12-11-17
What Liberals Can Learn From Conservatism
Rounduptags: liberals, conservatives, Trump
According to my dictionary, a conservative is “a person who is averse to change and holds to traditional values and attitudes.” A radical, by contrast, is someone who advocates “thorough or complete change” and “departure from tradition.”
Which term best describes President Trump?
He’s a radical, of course. At every turn, Trump has challenged our most sacred national traditions: freedom of the press, the rule of law, independent courts, and more. He’s not a conservative; he’s the opposite of one.

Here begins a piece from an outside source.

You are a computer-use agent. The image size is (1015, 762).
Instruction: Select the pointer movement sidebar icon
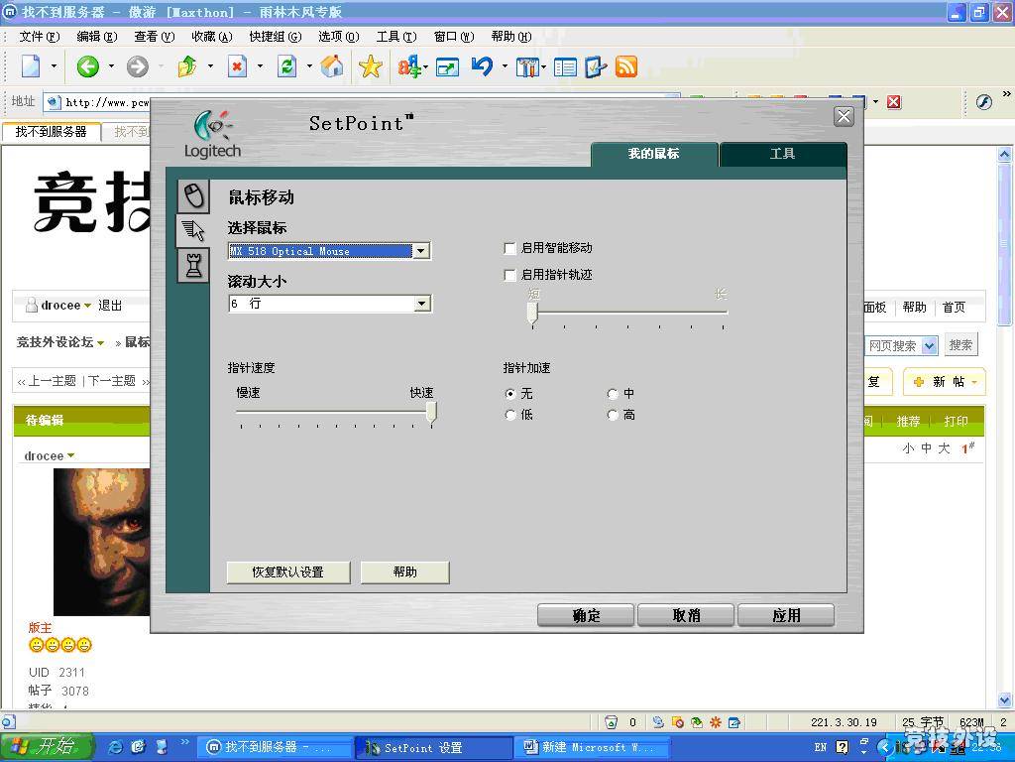193,230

So our own challenge, as citizens, is to defend those institutions. It doesn’t matter if we’re Democrats, Republicans, independents, or none of the above. We are all conservatives now, in a dictionary sense. Or, at least, we should be.
But we’re not acting like it. On the GOP side, people who would otherwise indict Trump’s reckless behavior have ignored it. The only Republicans in Congress who have firmly called him out Trump (Jeff Flake, Bob Corker) are on the way out; almost everyone else has turned a blind eye, holding their noses all the while. That’s not leadership; it’s cowardice.
Meanwhile, too many of my fellow Democrats have decided to fight Trump by questioning his legitimacy, not just his politics. And that bears an uncanny echo to Trump himself, who built his White House campaign on the “birther” lie about Barack Obama. ...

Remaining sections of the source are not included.